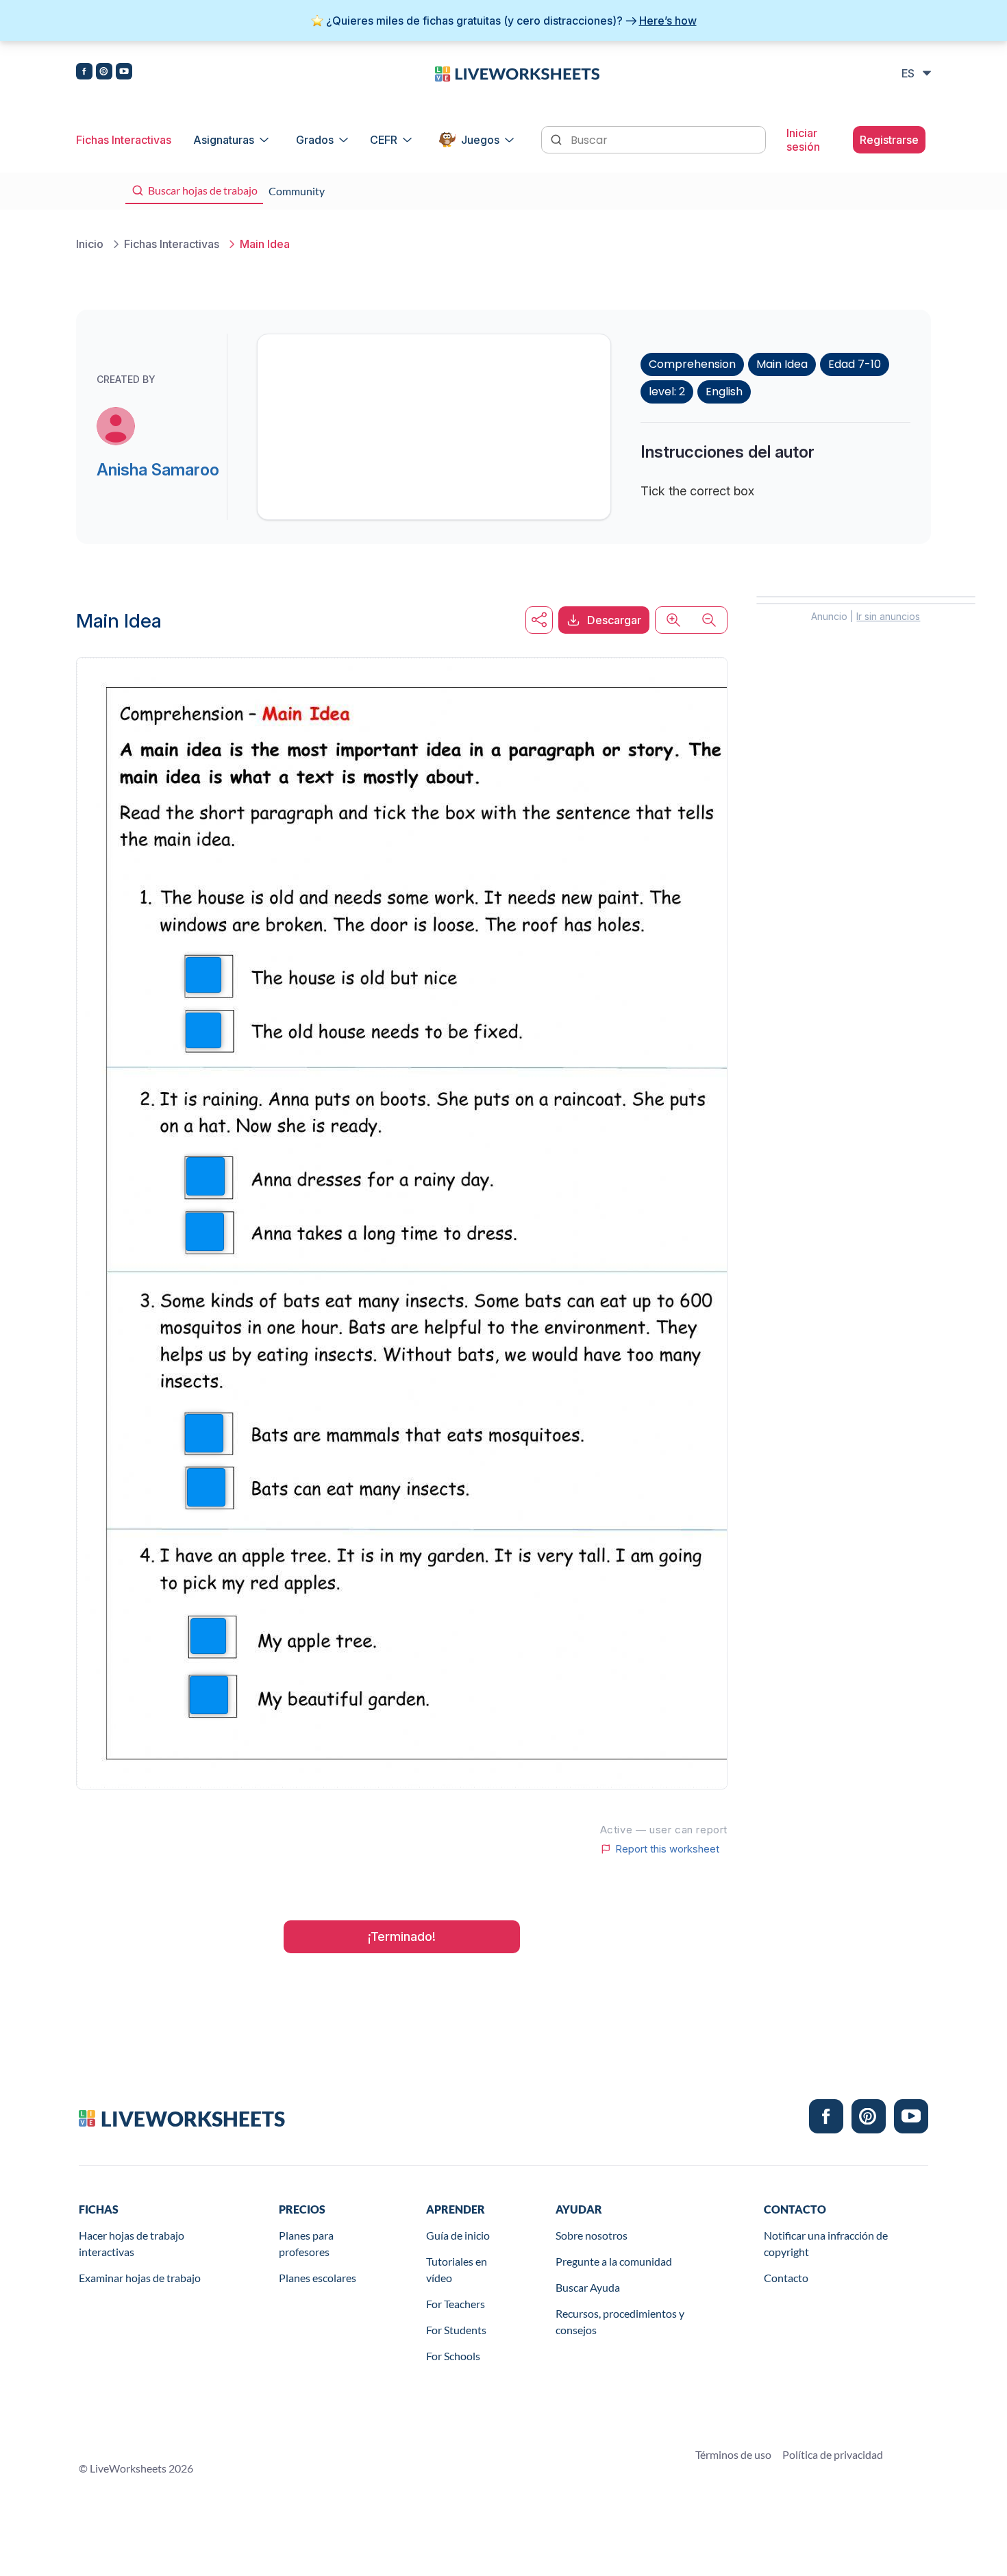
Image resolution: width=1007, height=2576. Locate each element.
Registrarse (889, 140)
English (724, 391)
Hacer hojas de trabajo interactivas (131, 2243)
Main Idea (782, 364)
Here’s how (668, 20)
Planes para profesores (306, 2243)
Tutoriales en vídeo (456, 2269)
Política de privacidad (832, 2454)
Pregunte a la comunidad (614, 2261)
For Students (456, 2329)
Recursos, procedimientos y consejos (620, 2321)
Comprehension (692, 364)
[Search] (557, 138)
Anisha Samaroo (158, 470)
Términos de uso (733, 2454)
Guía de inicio (458, 2235)
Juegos (480, 140)
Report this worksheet (667, 1849)
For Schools (453, 2355)
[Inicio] (517, 72)
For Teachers (455, 2303)
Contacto (786, 2277)
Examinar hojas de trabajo (140, 2277)
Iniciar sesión (803, 139)
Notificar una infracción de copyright (826, 2243)
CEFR (383, 140)
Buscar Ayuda (588, 2287)
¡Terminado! (402, 1936)
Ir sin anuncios (888, 616)
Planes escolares (317, 2277)
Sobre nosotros (591, 2235)
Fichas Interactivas (123, 140)
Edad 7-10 (854, 364)
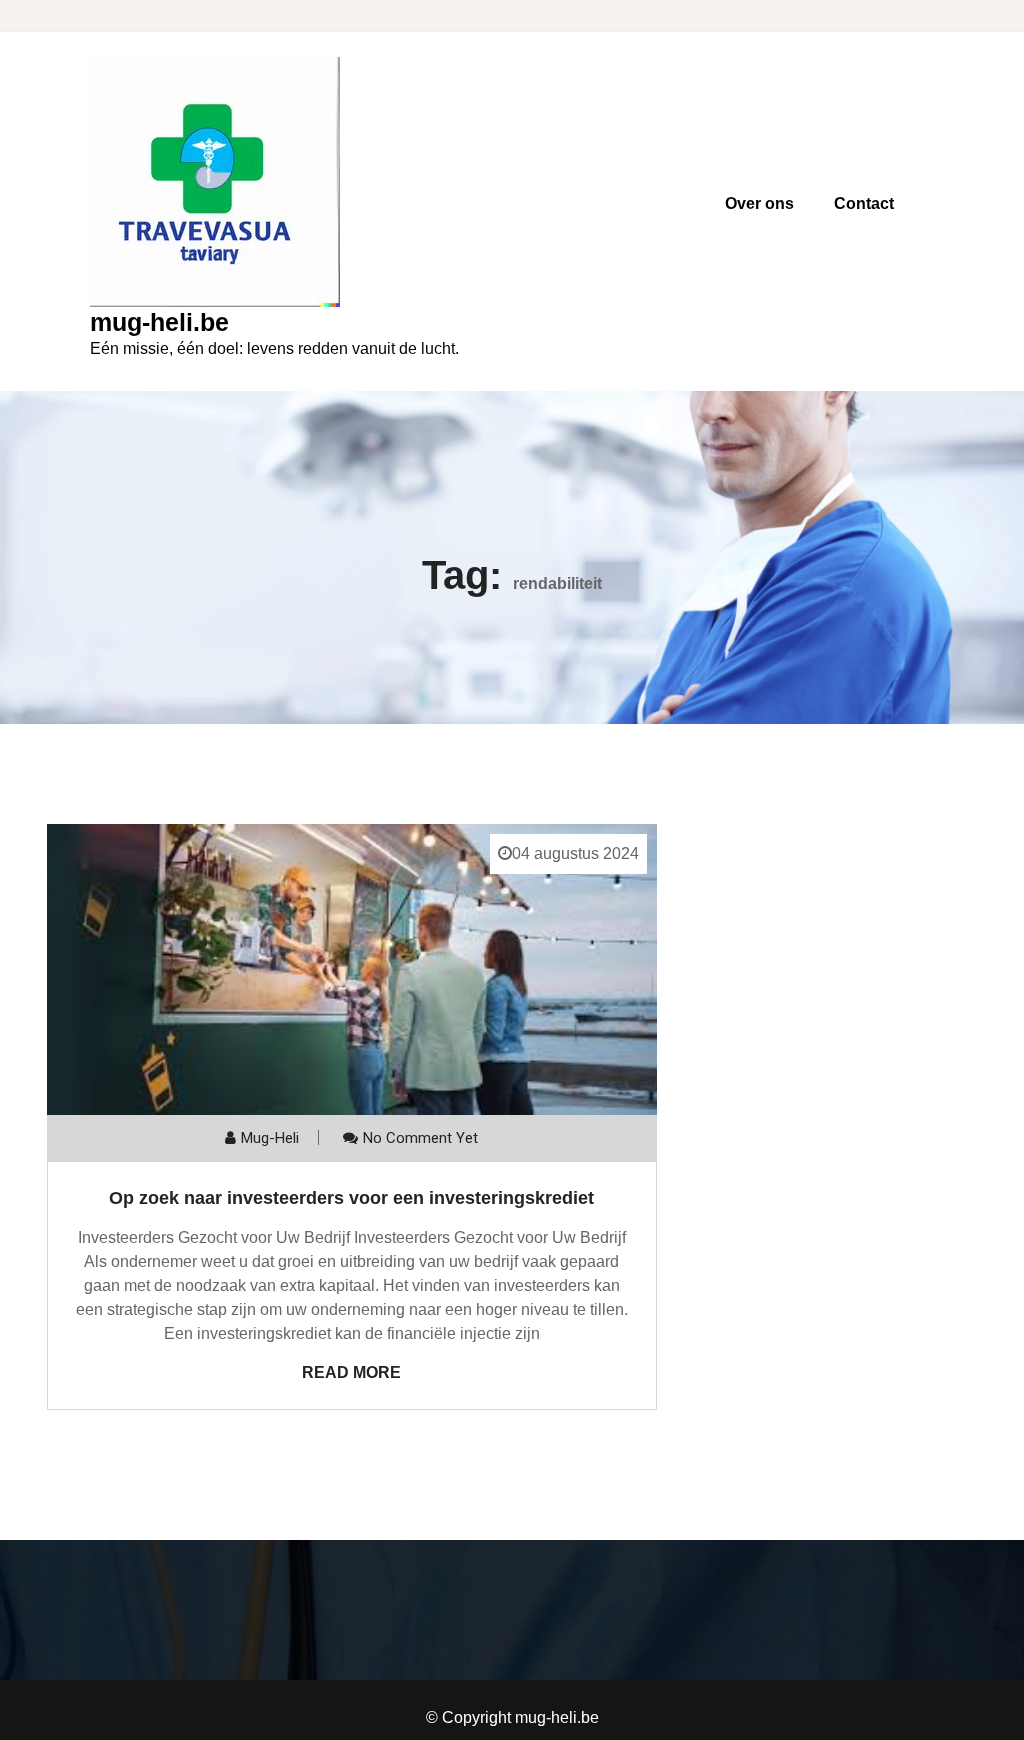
----
REQUIREMENT — Exact reproduction is required for the lines from the one containing "Iniciar sesión (803, 139)" through the end of the material, and for those lines only, without pictures.

RESPONSE —
Iniciar sesión (803, 139)
Notificar una infracción de copyright (826, 2243)
CEFR (383, 140)
Buscar Ayuda (588, 2287)
¡Terminado! (402, 1936)
Ir sin anuncios (888, 616)
Planes escolares (317, 2277)
Sobre nosotros (591, 2235)
Fichas Interactivas (123, 140)
Edad 7-10 (854, 364)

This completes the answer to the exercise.